В «Комсомолке» на прежнем шестом этаже практиковалось посылать в регион чужого собкора. На Украине в Донецке собственным корреспондентом тогда был Виктор Косых. Витя ревностно воспринял мой приезд. «Что это они тебя из Башкирии прислали, будто меня тут нет», — пробубнил при встрече на вокзале. За ночным борщом я объясняла, что, мол, никаких редакционных козней, просто материал обещает быть конфликтным, а зачем ему ссориться с местной властью?
Да и тема мне тогда выпала больше женская, не про шахтеров: есть письмо библиотекарши, чей муж сидит в колонии для «полосатых» (осужденных за убийство). А она пишет, что он невиновен. Та командировка в колонию под Мариуполем впрямую к нашей нынешней повестке дня не относится, просто осталась в памяти. Колючая проволока, вышки, лай собак, медленно открывающаяся железная дверь, за которой еще одна, и еще... Зачем же тогда пишу, восстанавливаю детали? Сама не знаю — все ворочаюсь, думаю, вспоминаю. Мы тогда всю ночь проговорили с Витей о тамошней донецкой жизни. Он считал ее беспросветной: на шахтеров всем наплевать, вырваться отсюда трудно, а до справедливости — как до Луны. Знал, о чем говорил.
А мне в редакции через некоторое время дали другое письмо — из Горловки. На этот раз героиней заметки стала не жена «полосатого», а пожилая учительница математики, очень хорошая женщина — доверчивая, добрая, незамутненная душа. Потом она пару раз в году звонила по праздничным поводам с поздравлениями. Слышно всегда было плохо, говорить не о чем. Она зазывала в гости, на что я отвечала: вот как-нибудь. Потом Екатерина Ивановна пропала. И вдруг однажды столько лет спустя баба Катя снова позвонила.
На дворе стоял 2014-й. На том конце трубки женщина беспрестанно плакала и все пыталась рассказать про свою жизнь: кум погиб, его сын тоже, и соседи гибнут. «Вы же там, у себя в Москве, с большими людьми общаетесь. Пусть приезжают, посмотрят... Людей убивают, и никому до них нет дела. И никто нас не защитит. Почему?!»
Я боялась ее звонков. Единственное, чем могла помочь Екатерине Ивановне, так это устроить ее к хорошим окулистам. Она благодарила скороговоркой и снова плакала.

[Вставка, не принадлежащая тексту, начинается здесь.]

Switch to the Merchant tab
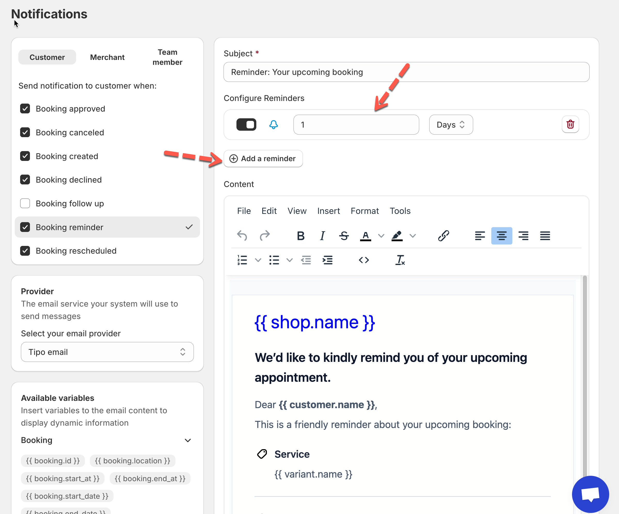 pos(107,57)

Такой вот сюжет. Я его на днях своей коллеге рассказала, когда она в своем посте с вызовом поместила флаг Украины и написала, что ей стыдно быть россиянкой. На мой рассказ ответила, что «не особо верит в эти обстрелы». То есть в 14 тысяч погибших за восемь лет мирных граждан не верит. А в 48 сожженных заживо в Доме профсоюзов в Одессе, спросила я. А в то, что наци там ходят в героях, а ветеранам Великой Отечественной в День Победы не разрешают прийти с цветами к могилам освободителей? И про запрет родного для сотен тысяч душ русского языка в XXI веке?
Ловлю себя на том, как сама меняюсь в эти дни. Сколько хлестких фраз говорила и писала про нашу жизнь — про кумовство в верхних эшелонах, коррупцию, пенсионную реформу, развал здравоохранения и образования, неработающую систему правосудия. Про взятый курс на воспитание «цивилизованного потребителя», ведущий в тупик. Обвинения ничуть не снимаются. Но уходят на второй план. Об этом теперь после поговорим.
Жизнь уже не будет прежней. А так хочется пожить в справедливой стране. Оказывается, когда-то я в такой жила. С тех пор ее тысячекратно оболгали и унизили. Она, конечно, не была идеальной, и мы сами над ней подсмеивались на кухнях. Но все в сравнении. Ее не только боялись, ее уважали — и было за что. Идеи путали ее по рукам и ногам, но она не несла смерть ради наживы. Китайцы вон опубликовали список стран, где Соединенные Штаты «подняли ногу», — всюду остались одни руины. Пакетика с белым порошком им оказалось достаточно, чтоб уничтожить страну и казнить лидера — и никаких цунами всемирного возмущения. Они подогревали толпу, волочившую по улицам истерзанное тело Муаммара Каддафи, а недавняя первая леди на это реагировала восторженным «Вау!». Теперь вот и нас стравили себе на потеху...
Давайте уж и об этом не будем забывать, прежде чем посыпать голову пеплом. Пока еще не радиоактивным.